_Items listed in a dataset_
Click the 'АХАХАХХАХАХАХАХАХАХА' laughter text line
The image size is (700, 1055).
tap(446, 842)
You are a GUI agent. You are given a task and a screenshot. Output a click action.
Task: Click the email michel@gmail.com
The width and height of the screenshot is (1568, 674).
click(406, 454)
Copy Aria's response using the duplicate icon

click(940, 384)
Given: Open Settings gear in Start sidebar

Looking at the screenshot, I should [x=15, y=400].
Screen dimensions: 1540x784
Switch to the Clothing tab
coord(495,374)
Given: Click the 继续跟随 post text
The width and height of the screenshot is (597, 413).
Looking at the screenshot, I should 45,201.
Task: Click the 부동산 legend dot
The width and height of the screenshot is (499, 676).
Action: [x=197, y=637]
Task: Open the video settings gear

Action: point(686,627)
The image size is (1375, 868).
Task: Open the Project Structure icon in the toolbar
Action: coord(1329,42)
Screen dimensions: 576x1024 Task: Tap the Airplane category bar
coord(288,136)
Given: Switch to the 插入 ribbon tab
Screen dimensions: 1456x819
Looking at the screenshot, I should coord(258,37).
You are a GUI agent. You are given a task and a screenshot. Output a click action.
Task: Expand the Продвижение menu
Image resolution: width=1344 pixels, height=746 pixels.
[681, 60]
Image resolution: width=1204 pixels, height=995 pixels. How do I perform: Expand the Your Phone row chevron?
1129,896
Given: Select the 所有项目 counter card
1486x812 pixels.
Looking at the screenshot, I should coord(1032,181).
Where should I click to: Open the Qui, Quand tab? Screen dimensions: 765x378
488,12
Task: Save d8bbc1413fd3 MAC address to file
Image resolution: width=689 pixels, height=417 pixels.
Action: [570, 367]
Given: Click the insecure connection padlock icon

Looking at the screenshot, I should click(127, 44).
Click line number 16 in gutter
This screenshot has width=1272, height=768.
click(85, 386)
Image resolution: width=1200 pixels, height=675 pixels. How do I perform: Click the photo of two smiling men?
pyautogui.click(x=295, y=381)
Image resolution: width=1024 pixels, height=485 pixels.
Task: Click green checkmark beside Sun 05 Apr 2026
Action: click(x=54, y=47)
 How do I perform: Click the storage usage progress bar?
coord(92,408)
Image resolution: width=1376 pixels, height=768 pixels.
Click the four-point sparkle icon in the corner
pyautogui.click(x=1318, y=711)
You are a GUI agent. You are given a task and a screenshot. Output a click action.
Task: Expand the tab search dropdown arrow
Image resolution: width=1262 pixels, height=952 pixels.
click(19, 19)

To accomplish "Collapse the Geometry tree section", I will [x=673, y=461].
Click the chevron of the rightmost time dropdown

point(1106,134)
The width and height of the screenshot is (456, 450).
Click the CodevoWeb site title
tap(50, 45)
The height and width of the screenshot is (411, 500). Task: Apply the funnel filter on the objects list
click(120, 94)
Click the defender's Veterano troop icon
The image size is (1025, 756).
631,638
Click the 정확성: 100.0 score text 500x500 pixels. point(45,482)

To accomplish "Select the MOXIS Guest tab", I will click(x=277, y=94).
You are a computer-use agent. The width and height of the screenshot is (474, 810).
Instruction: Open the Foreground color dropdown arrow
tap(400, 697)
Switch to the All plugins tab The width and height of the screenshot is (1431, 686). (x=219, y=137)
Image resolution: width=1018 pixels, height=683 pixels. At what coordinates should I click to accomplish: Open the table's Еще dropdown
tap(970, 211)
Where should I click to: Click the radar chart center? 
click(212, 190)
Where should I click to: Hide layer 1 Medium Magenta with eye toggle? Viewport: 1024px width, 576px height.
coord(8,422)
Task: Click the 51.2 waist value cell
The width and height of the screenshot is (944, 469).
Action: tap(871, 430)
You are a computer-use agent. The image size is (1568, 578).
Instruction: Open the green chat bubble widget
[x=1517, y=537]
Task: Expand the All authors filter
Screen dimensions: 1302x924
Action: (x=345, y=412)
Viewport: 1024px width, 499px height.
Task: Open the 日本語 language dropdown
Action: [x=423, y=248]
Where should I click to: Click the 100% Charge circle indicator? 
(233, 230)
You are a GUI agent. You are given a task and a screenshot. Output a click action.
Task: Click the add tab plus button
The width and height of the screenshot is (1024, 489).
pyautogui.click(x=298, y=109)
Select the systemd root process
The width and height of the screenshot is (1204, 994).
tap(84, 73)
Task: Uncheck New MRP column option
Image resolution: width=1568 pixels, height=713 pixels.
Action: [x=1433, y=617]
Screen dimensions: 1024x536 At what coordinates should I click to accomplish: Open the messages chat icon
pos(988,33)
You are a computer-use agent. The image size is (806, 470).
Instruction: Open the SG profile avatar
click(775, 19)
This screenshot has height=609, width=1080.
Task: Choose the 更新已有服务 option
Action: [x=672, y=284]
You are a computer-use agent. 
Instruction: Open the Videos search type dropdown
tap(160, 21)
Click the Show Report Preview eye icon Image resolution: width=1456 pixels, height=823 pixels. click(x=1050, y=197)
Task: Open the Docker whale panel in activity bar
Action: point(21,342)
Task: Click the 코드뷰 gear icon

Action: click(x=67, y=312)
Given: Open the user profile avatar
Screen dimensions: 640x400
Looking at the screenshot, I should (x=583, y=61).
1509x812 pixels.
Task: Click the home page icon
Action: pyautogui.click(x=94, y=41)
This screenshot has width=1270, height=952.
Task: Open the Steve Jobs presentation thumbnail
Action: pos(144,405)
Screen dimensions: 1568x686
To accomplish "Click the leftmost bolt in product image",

_Exercise instructions_
Put every line of the rows above into a JSON list of strings, one string per line, leaving out blank lines.

_Result of this task_
[
  "Click the 'АХАХАХХАХАХАХАХАХАХА' laughter text line",
  "The image size is (700, 1055).",
  "tap(446, 842)",
  "You are a GUI agent. You are given a task and a screenshot. Output a click action.",
  "Task: Click the email michel@gmail.com",
  "The width and height of the screenshot is (1568, 674).",
  "click(406, 454)",
  "Copy Aria's response using the duplicate icon",
  "click(940, 384)",
  "Given: Open Settings gear in Start sidebar",
  "Looking at the screenshot, I should [x=15, y=400].",
  "Screen dimensions: 1540x784",
  "Switch to the Clothing tab",
  "coord(495,374)",
  "Given: Click the 继续跟随 post text",
  "The width and height of the screenshot is (597, 413).",
  "Looking at the screenshot, I should 45,201.",
  "Task: Click the 부동산 legend dot",
  "The width and height of the screenshot is (499, 676).",
  "Action: [x=197, y=637]",
  "Task: Open the video settings gear",
  "Action: point(686,627)",
  "The image size is (1375, 868).",
  "Task: Open the Project Structure icon in the toolbar",
  "Action: coord(1329,42)",
  "Screen dimensions: 576x1024 Task: Tap the Airplane category bar",
  "coord(288,136)",
  "Given: Switch to the 插入 ribbon tab",
  "Screen dimensions: 1456x819",
  "Looking at the screenshot, I should coord(258,37).",
  "You are a GUI agent. You are given a task and a screenshot. Output a click action.",
  "Task: Expand the Продвижение menu",
  "Image resolution: width=1344 pixels, height=746 pixels.",
  "[681, 60]",
  "Image resolution: width=1204 pixels, height=995 pixels. How do I perform: Expand the Your Phone row chevron?",
  "1129,896",
  "Given: Select the 所有项目 counter card",
  "1486x812 pixels.",
  "Looking at the screenshot, I should coord(1032,181).",
  "Where should I click to: Open the Qui, Quand tab? Screen dimensions: 765x378",
  "488,12",
  "Task: Save d8bbc1413fd3 MAC address to file",
  "Image resolution: width=689 pixels, height=417 pixels.",
  "Action: [570, 367]",
  "Given: Click the insecure connection padlock icon",
  "Looking at the screenshot, I should click(127, 44).",
  "Click line number 16 in gutter",
  "This screenshot has width=1272, height=768.",
  "click(85, 386)",
  "Image resolution: width=1200 pixels, height=675 pixels. How do I perform: Click the photo of two smiling men?",
  "pyautogui.click(x=295, y=381)",
  "Image resolution: width=1024 pixels, height=485 pixels.",
  "Task: Click green checkmark beside Sun 05 Apr 2026",
  "Action: click(x=54, y=47)",
  " How do I perform: Click the storage usage progress bar?",
  "coord(92,408)",
  "Image resolution: width=1376 pixels, height=768 pixels.",
  "Click the four-point sparkle icon in the corner",
  "pyautogui.click(x=1318, y=711)",
  "You are a GUI agent. You are given a task and a screenshot. Output a click action.",
  "Task: Expand the tab search dropdown arrow",
  "Image resolution: width=1262 pixels, height=952 pixels.",
  "click(19, 19)",
  "To accomplish \"Collapse the Geometry tree section\", I will [x=673, y=461].",
  "Click the chevron of the rightmost time dropdown",
  "point(1106,134)",
  "The width and height of the screenshot is (456, 450).",
  "Click the CodevoWeb site title",
  "tap(50, 45)",
  "The height and width of the screenshot is (411, 500). Task: Apply the funnel filter on the objects list",
  "click(120, 94)",
  "Click the defender's Veterano troop icon",
  "The image size is (1025, 756).",
  "631,638",
  "Click the 정확성: 100.0 score text 500x500 pixels. point(45,482)",
  "To accomplish \"Select the MOXIS Guest tab\", I will click(x=277, y=94).",
  "You are a computer-use agent. The width and height of the screenshot is (474, 810).",
  "Instruction: Open the Foreground color dropdown arrow",
  "tap(400, 697)",
  "Switch to the All plugins tab The width and height of the screenshot is (1431, 686). (x=219, y=137)",
  "Image resolution: width=1018 pixels, height=683 pixels. At what coordinates should I click to accomplish: Open the table's Еще dropdown",
  "tap(970, 211)",
  "Where should I click to: Click the radar chart center? ",
  "click(212, 190)",
  "Where should I click to: Hide layer 1 Medium Magenta with eye toggle? Viewport: 1024px width, 576px height.",
  "coord(8,422)",
  "Task: Click the 51.2 waist value cell",
  "The width and height of the screenshot is (944, 469).",
  "Action: tap(871, 430)",
  "You are a computer-use agent. The image size is (1568, 578).",
  "Instruction: Open the green chat bubble widget",
  "[x=1517, y=537]",
  "Task: Expand the All authors filter",
  "Screen dimensions: 1302x924",
  "Action: (x=345, y=412)",
  "Viewport: 1024px width, 499px height.",
  "Task: Open the 日本語 language dropdown",
  "Action: [x=423, y=248]",
  "Where should I click to: Click the 100% Charge circle indicator? ",
  "(233, 230)",
  "You are a GUI agent. You are given a task and a screenshot. Output a click action.",
  "Task: Click the add tab plus button",
  "The width and height of the screenshot is (1024, 489).",
  "pyautogui.click(x=298, y=109)",
  "Select the systemd root process",
  "The width and height of the screenshot is (1204, 994).",
  "tap(84, 73)",
  "Task: Uncheck New MRP column option",
  "Image resolution: width=1568 pixels, height=713 pixels.",
  "Action: [x=1433, y=617]",
  "Screen dimensions: 1024x536 At what coordinates should I click to accomplish: Open the messages chat icon",
  "pos(988,33)",
  "You are a computer-use agent. The image size is (806, 470).",
  "Instruction: Open the SG profile avatar",
  "click(775, 19)",
  "This screenshot has height=609, width=1080.",
  "Task: Choose the 更新已有服务 option",
  "Action: [x=672, y=284]",
  "You are a computer-use agent. ",
  "Instruction: Open the Videos search type dropdown",
  "tap(160, 21)",
  "Click the Show Report Preview eye icon Image resolution: width=1456 pixels, height=823 pixels. click(x=1050, y=197)",
  "Task: Open the Docker whale panel in activity bar",
  "Action: point(21,342)",
  "Task: Click the 코드뷰 gear icon",
  "Action: click(x=67, y=312)",
  "Given: Open the user profile avatar",
  "Screen dimensions: 640x400",
  "Looking at the screenshot, I should (x=583, y=61).",
  "1509x812 pixels.",
  "Task: Click the home page icon",
  "Action: pyautogui.click(x=94, y=41)",
  "This screenshot has width=1270, height=952.",
  "Task: Open the Steve Jobs presentation thumbnail",
  "Action: pos(144,405)",
  "Screen dimensions: 1568x686",
  "To accomplish \"Click the leftmost bolt in product image\","
]